The acquisition comes as the NFT market has started to cool off. After a rapid increase in sales volume and value for much of last year, the market started to slide over the holidays and has yet to recover. Sales tracker NonFungible pegs yesterday’s NFT sales at around 12,000 transactions with a total value of $30 million. Transaction totals were 10 times higher than in August and September of last year; even a month ago, sales figures and value were double what they are today.
But while today’s purchase makes Yuga Labs an even bigger giant in the NFT space, its founders look beyond NFTs when thinking about what’s next. The company has already released merch, launched a limited-time mobile game and held a celebrity-studded party in Brooklyn.
“We see ourselves with tentacles in all of those things: streetwear, events, games, NFTs, and so on,” says Wylie Aronow, another co-founder of the Bored Ape Yacht Club, who goes by the pseudonym Gordon Goner. “It’s just a matter of discovering and extending that utility to these new IPs.”
The team will also need to find ways to monetize their new acquisitions, which weren’t making money for Larva Labs. While Yuga Labs takes a cut every time a Bored Ape is resold, Larva Labs doesn’t do that with CryptoPunks and Meebits. Yuga Labs does not intend to change that, so they will have to think of something else. Yuga Labs declined to comment on future plans for CryptoPunks and Meebits. They don’t want to repeat Bored Ape’s “membership club” model with CryptoPunks and Meebits, Aronow said.

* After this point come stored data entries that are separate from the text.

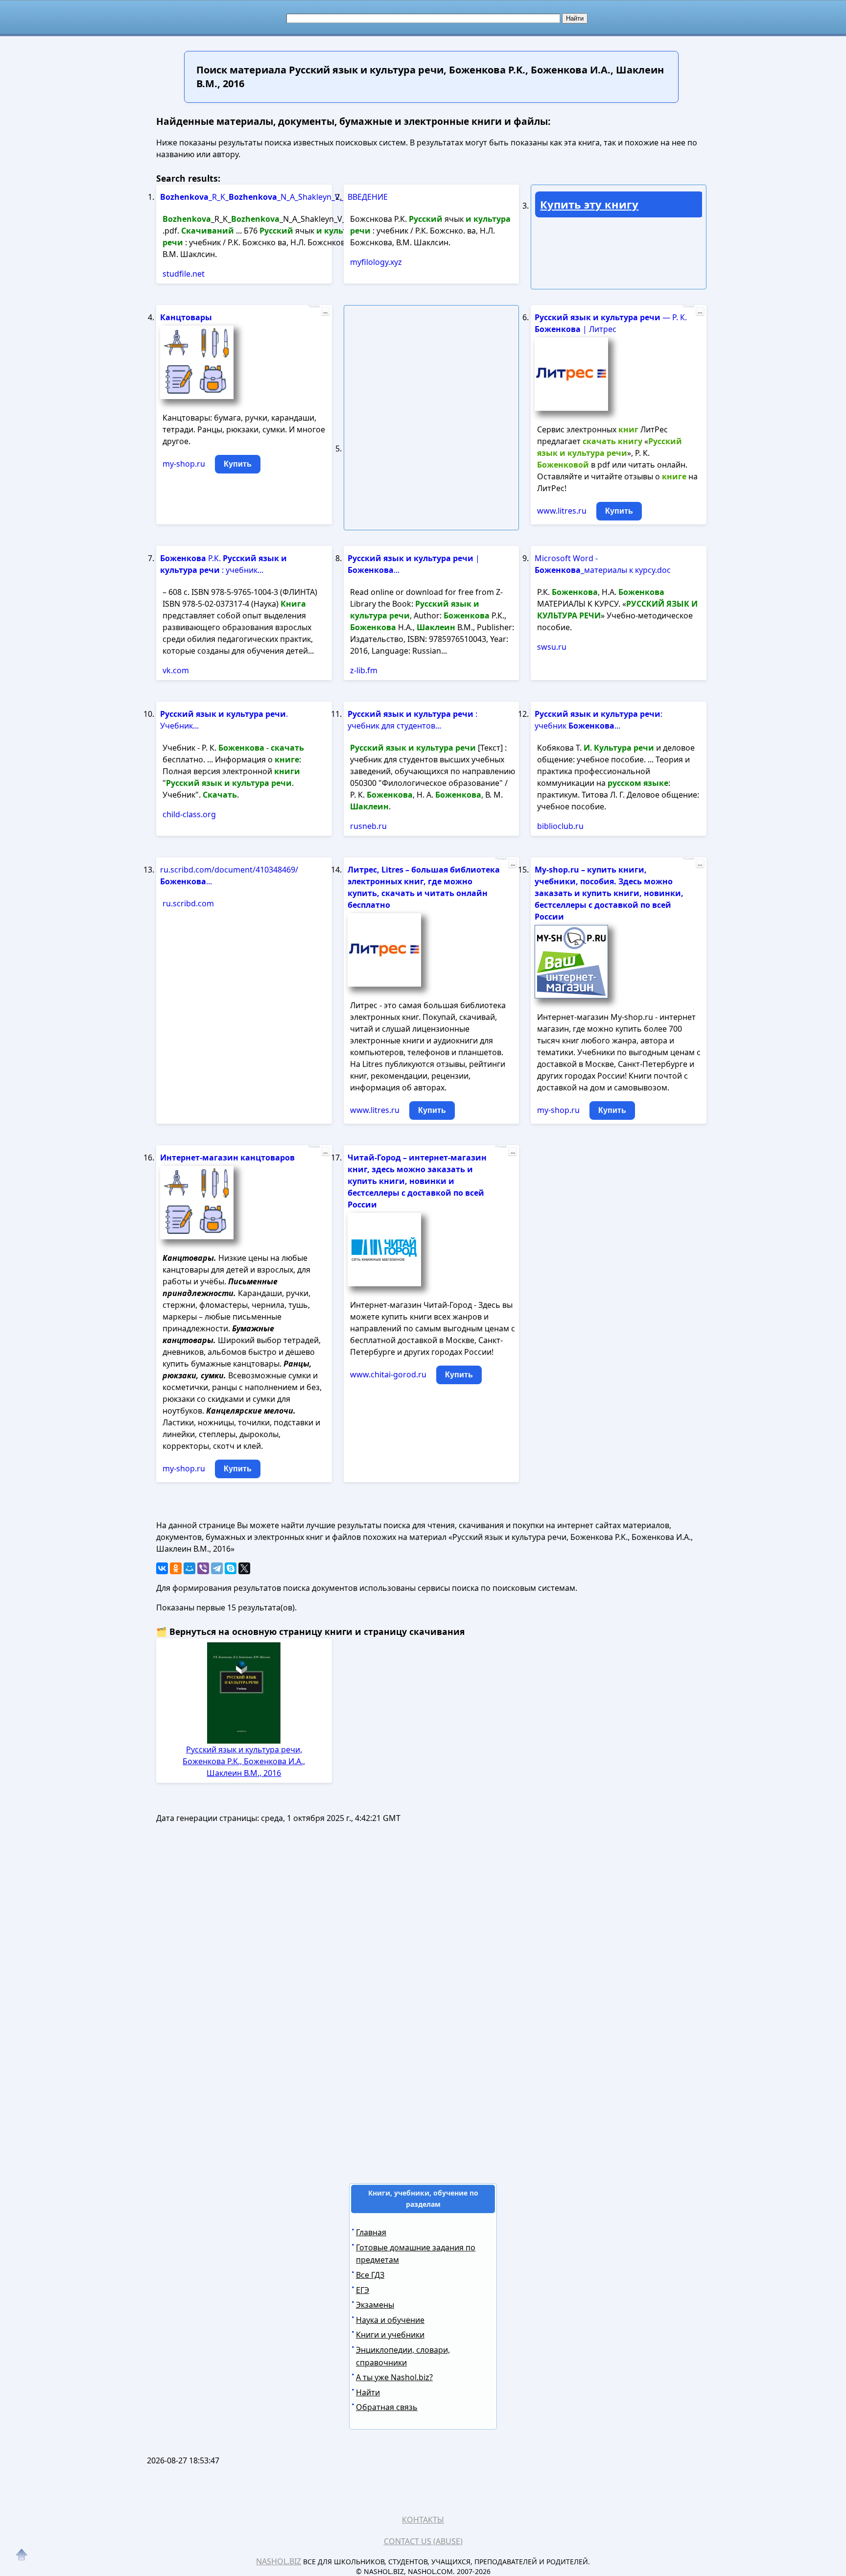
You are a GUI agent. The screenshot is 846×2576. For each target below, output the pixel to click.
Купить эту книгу (589, 204)
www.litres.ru (562, 510)
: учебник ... (598, 720)
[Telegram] (217, 1568)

Yuga Labs has also been growing rapidly. Yuga Labs had 11 employees as of January. Today, the co-founders say that number is closer to 50. The company has has allegedly been in talks with Andreessen Horowitz on a multi-million dollar investment valued at close to $5 billion. Yuga Labs declined to comment on a potential investment.
The acquisition is a big deal for another reason: it is perhaps the first sign that the NFT space is becoming professionalized and consolidated. Outside the best shot in the nbaAs of now, most of the big brands in the NFT space have been eccentric projects with names like Cool Cats and Pudgy Penguins that seem to run from Discord servers. Yuga Labs is beginning to act like a real company, and like any company that positions itself in a growing market, it seeks to consolidate.